* [Your goal]
Print, exactly as written, the line containing "Where should I" and every line after it, ending with the final line of the data below.

Top of Input data

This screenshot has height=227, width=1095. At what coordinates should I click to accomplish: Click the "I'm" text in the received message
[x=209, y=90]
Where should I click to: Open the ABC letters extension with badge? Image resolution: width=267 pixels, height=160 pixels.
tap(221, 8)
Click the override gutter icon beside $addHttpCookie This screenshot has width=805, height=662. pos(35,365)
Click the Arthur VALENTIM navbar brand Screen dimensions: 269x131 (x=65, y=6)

Bottom of Input data

* [Problem solution]
Where should I click to: Open the ABC letters extension with badge? Image resolution: width=267 pixels, height=160 pixels.
tap(221, 8)
Click the override gutter icon beside $addHttpCookie This screenshot has width=805, height=662. pos(35,365)
Click the Arthur VALENTIM navbar brand Screen dimensions: 269x131 (x=65, y=6)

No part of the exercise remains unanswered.